I would guess if there’s one single thing which defeats the Chrysanthemum’s reputation it’s the lack of hardiness of all those late season purchases.  Gardening amateurs and experts alike often wonder why their attempts at overwintering these perennials routinely fail and why they’re left with a dead plant come springtime, and to keep my story short (and match my limited attention span), it’s because they just aren’t hardy.  They were bred for color and shape and reliable bloom and overwintering ease just didn’t factor in.

chrysanthemum seedling

A butterscotch colored seedling… or is it pumpkin colored… either way it’s a nice dose of color.

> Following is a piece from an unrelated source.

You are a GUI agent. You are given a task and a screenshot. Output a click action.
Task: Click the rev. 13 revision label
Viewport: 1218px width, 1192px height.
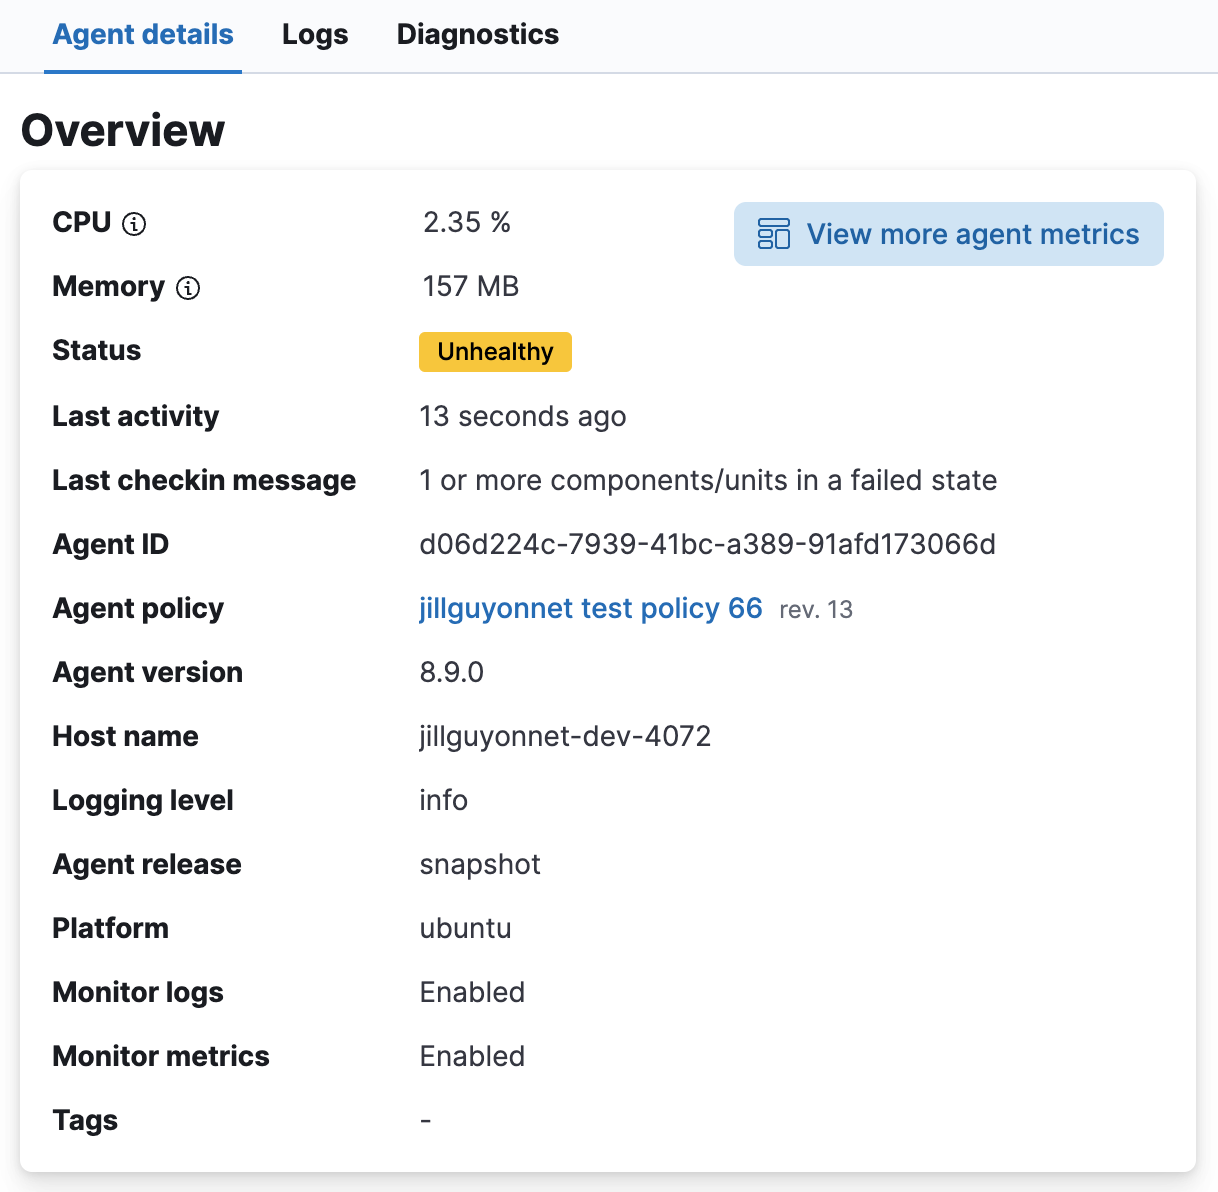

I suppose this all brings me to the point of this post.  I’ve been ‘dabbling’ in the hardier chrysanthemum sorts, the kinds which look great, grow without a care, and overwinter without a problem, and I’ve found it’s easier than you’d think.  As an added bonus they seem to like my poor soils and frequent droughts, and the bare patches of my beds will usually sprout a few mystery seedlings each spring to keep me guessing as to what surprises are coming along each fall.  A few online sources offer hardier types but I’ve been getting most of mine through Faribault Growers and their Mums of Minnesota offerings.

chrysanthemum Bristol white

Chrysanthemum ‘Bristol white’ in front (not a favorite since hard freezes will brown the tender centers) with a few interesting seedlings behind.

The mums I’ve been getting have had little trouble with winters here (z6a) but every now and then give up due to frost heaving or a late spring freeze (about half my plants unexpectedly died this year when an arctic front rolled through in late March after growth had started…).  They’re still not as surefire hardy as the Korean mum types (developed using the hardily named Chrysanthemum sibiricum) but they’re shorter and bushier and have more of a variety of flower colors and forms and it’s just what I need to distract me from the changing leaf colors and dying annuals of autumn.

chrysanthemum seedling

Another seedling.  The singles seem to be more popular with the pollinators, I’m just impressed that these survived a summer of neglect and drought and poor soil here at the base of a yew hedge.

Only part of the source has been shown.